_EXERCISE DIRECTIONS_
Pick out each line in these entries that contains the string "coordinates".

━━ AVAILABLE RECORDS ━━

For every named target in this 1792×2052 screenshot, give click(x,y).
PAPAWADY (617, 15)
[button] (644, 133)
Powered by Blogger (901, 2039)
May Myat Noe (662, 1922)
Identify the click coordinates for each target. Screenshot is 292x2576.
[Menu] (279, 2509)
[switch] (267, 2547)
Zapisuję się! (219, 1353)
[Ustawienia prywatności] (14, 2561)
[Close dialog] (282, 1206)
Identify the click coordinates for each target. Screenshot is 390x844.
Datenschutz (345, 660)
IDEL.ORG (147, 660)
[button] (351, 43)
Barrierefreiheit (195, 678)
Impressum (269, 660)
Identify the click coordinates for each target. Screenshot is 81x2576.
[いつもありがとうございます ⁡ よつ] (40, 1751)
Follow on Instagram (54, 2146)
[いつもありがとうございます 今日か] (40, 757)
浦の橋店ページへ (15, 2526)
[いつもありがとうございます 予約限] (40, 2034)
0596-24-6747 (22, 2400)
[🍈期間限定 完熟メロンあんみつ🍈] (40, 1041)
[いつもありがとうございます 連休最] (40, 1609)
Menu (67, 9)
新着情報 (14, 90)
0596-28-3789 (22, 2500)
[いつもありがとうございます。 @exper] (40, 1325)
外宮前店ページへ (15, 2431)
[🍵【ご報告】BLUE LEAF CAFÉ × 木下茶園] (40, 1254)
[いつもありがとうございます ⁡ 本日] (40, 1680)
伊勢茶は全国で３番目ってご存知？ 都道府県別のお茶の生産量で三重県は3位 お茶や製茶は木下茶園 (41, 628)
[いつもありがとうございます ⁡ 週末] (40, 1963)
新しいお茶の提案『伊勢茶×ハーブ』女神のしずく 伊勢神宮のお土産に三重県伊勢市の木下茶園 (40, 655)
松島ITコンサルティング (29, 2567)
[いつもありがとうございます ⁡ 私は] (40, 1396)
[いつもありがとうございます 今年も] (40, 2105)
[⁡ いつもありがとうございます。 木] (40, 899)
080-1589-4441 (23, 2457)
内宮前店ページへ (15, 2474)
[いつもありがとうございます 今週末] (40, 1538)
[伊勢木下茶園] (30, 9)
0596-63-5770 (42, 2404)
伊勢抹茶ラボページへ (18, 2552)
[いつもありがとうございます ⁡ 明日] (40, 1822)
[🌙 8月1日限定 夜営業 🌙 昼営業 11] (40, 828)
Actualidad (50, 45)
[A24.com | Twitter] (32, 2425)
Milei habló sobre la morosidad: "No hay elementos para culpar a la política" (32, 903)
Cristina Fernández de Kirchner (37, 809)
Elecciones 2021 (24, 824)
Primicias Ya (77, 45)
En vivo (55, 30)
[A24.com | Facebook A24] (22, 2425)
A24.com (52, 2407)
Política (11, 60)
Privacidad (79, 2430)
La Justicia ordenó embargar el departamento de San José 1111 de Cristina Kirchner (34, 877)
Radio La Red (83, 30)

━━━

_RESPONSE AREA_
Identify the click coordinates for each target. Screenshot is 292x2576.
Identify the click coordinates for each target. Screenshot is 390x844.
Identify the click coordinates for each target. Screenshot is 81x2576.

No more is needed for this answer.